What healthcare real estate looks like will vary by acute and non-acute settings.
In a recent episode of NREI's Common Area Podcast, David Bodamer spoke with Bob Atkins, principal of the Atkins Cos., about what he's learned from operating his company's medical office portfolio in the COVID-19 era.
Tenants with practices that have a greater emphasis on essential healthcare have remained opened. Others that might have more of a focus on elective surgeries have opted to shut down temporarilty.
What's been true for all medical tenants is they've taken steps to protect patients. Sites are cleaned more frequently. Waiting areas have been dismantled. When patients arrive on site they go directly to examination rooms and then leave directly afterward. Everyone wears masks at all times.
Some practices are operating under extended hours, in order to spread patient visits out to decrease density in an office at any one time.
For non-acute settings, “as social distancing measures become normalized, healthcare employees could be asked to keep masks on and be encouraged to use the stairs instead of elevators, with mandatory hand sanitizer usage before and after touching the regularly disinfected handrail,” says Kimberly Lamb, executive director, JLL healthcare corporate solutions. “In open floor plans, we could see plexiglass shields between desks that face each other, allowing for built-in social distancing, as well as signs that direct walking traffic in a single direction. And in some instances, we might see staggered shifts to allow for in-person work while keeping headcount to a manageable size to meet social distancing requirements.”

:::::

* EXERCISE INSTRUCTIONS *
1: From the healthcare real estate article, list every step that medical tenants have taken to protect patients.
2: Write the next paragraph of the healthcare real estate article, starting after its final quotation.

* DATA *
:::::

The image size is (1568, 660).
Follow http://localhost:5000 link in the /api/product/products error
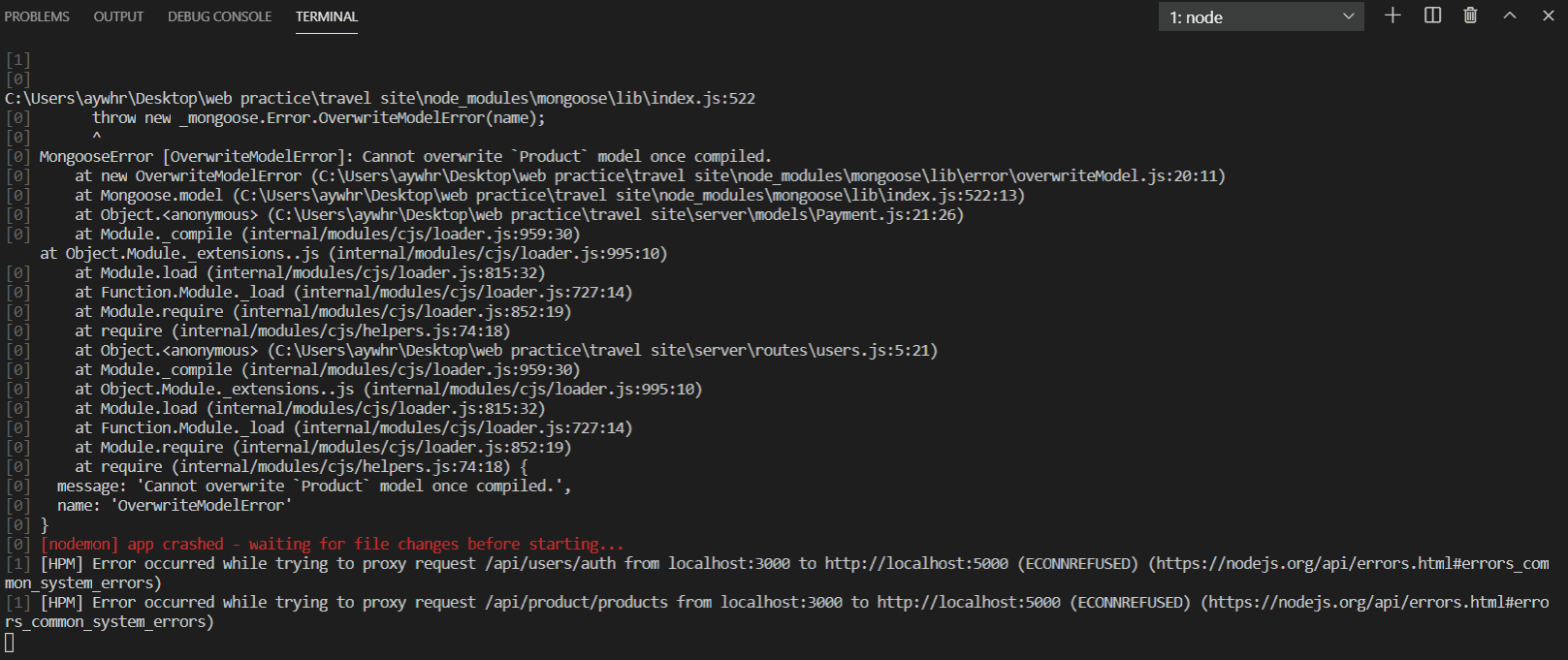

:::::

* ANSWERS TO THIS EXERCISE *
1:
- Sites are cleaned more frequently.
- Waiting areas have been dismantled.
- Patients go directly to examination rooms when they arrive and leave directly afterward.
- Everyone wears masks at all times.

2:
On the acute side, “Hospitals are already restricting visitors and have created designated areas to screen patients, staff, and vendors prior to entering their facilities for certain criteria related to COVID-19,” says Kathy Tolomeo, director, compliance strategies, JLL Healthcare Solutions. “Furthermore, these facilities should conduct a risk assessment of their facility to evaluate accommodation of social distancing guidelines and improve additional resources, such as for hand hygiene or additional personal protective equipment (PPE). These facilities should ensure that staff are educated, trained, and competent to assist in maintaining these new environments and how to hold everyone accountable for the safety of all individuals within their facilities. Facilities will also need to re-evaluate and monitor the quality of cleaning and disinfecting procedures to ensure alignment with CDC guidelines.”
Medical office buildings are also adapting.
“Social distancing measures in a medical office building will be treated similarly to a typical office building, with close alignment with medical tenants to address their specific needs,” notes Connie O’Murray, managing director, property management, JLL. “If the building is investor-owned and is also on campus, the alignment will be with hospital leadership and operations as well. Either way, we’ll see technology play a key role, with possibilities from temperature screenings upon arrival, pre-registration to eliminate waiting rooms and added UV capabilities in HVAC systems in order to kill airborne particles.